One of his priorities is integrating patient outcomes into supply chain metrics and building a true total cost of care model. His team is gathering and analyzing data from many different sources – cost data from their GPO, and patient data from their EMRs. Their overall goal is to become more patient-centric, and consider quality aspects from the patient point of view.

When asked the best part of his job, Jimmy responded, “the challenges of doing something that no one has done before, and becoming recognized as a leader in innovation.” However, the most challenging aspect of his job is not knowing how to do something because there’s no one else doing it!

Jimmy considers Don Berwick, former Administrator of the Centers for Medicare and Medicaid Services, as someone who has influenced and shaped his thinking. Prior to his work in the administration, Berwick was President and CEO of the nonprofit Institute for Healthcare Improvement. Berwick has studied the management of health care systems for a long time, with a special emphasis on using scientific methods and evidence-based medicine and comparative effectiveness research to improve the balance between quality, safety, and costs. “Berwick said, ‘Improving the quality of healthcare will reduce its cost.’ I truly believe that is the case,” notes Jimmy. “In everything else in life we have been able to do things cheaper by doing it better. Healthcare is not different. If we focus on quality improvement (QI), it will become cheaper or costs will reduce.” Jimmy also believes a focus on QI is the key that will unlock better communications with physicians, as doctors won’t argue against quality improvement, whereas they may push back on cost reduction. “It’s a challenge, but it is doable.”

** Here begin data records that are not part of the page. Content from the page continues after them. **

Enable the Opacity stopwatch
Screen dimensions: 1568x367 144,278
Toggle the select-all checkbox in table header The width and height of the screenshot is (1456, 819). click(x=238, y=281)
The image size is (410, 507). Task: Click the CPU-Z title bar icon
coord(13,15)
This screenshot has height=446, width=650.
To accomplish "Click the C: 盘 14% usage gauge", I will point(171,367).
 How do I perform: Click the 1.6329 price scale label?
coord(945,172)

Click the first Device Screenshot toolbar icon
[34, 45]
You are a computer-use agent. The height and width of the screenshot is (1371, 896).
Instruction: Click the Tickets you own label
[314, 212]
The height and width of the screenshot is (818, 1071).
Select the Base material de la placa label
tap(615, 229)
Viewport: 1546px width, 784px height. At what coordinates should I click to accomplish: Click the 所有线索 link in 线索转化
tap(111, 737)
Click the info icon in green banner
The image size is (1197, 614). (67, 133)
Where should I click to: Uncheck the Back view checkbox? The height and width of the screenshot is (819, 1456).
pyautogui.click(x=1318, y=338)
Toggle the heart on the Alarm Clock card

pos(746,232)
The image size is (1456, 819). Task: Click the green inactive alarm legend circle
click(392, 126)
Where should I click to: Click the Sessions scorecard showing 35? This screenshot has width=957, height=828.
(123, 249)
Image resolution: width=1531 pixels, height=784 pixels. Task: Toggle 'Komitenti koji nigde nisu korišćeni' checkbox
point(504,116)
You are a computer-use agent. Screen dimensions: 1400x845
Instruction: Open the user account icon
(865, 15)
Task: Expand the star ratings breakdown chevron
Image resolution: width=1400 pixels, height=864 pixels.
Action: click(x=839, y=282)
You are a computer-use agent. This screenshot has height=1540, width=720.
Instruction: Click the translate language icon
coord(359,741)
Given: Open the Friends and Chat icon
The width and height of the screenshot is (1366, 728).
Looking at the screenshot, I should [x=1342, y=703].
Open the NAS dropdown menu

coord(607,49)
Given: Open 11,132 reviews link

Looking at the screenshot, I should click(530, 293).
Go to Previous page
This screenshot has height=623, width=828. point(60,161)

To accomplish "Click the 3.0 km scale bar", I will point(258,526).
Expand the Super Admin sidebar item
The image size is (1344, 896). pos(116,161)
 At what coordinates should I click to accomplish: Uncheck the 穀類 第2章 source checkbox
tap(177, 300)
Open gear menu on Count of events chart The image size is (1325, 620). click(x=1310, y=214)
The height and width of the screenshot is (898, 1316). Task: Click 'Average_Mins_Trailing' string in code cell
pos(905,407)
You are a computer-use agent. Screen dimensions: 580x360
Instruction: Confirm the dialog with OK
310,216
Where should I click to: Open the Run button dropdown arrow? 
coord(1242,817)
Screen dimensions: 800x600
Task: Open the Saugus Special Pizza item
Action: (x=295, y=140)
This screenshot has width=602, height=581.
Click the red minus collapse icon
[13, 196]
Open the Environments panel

As you get to know him better, you can see that Jimmy is a man who appreciated challenges in many forms! When he was in medical school he volunteered in Kenya and Papua New Guinea. Instead of taking a three-month vacation after the first year of med school like many of his classmates, Jimmy decided he wanted an experience that was more life-meaningful. He volunteered his services at a hospital in Kenya (and climbed Mt. Kenya while there!). Later in his career he volunteered for six weeks at a hospital in New Guinea.

Between his service on boards and committees and his oversea adventures, you may have deduced that Jimmy likes to volunteer. He has a passion to give back to society and contribute to causes that are meaningful to him. “I don’t need to volunteer for everything, but some things that are worth doing don’t have to have monetary reward.” It could be that he comes by this humanitarian streak naturally – Jimmy was named after Jimmy Carter, who was the president when the Chungs immigrated to the United States from South Korea when he was eight. He is proud to be named after such an inspiring individual.

In his free time, Jimmy likes to ride his bike, (downhill) ski, and spend time with family.

His personal motto? “Do or do not. There is no try.” ~ Yoda

Jimmy Chung is doing his part to advance the healthcare supply chain.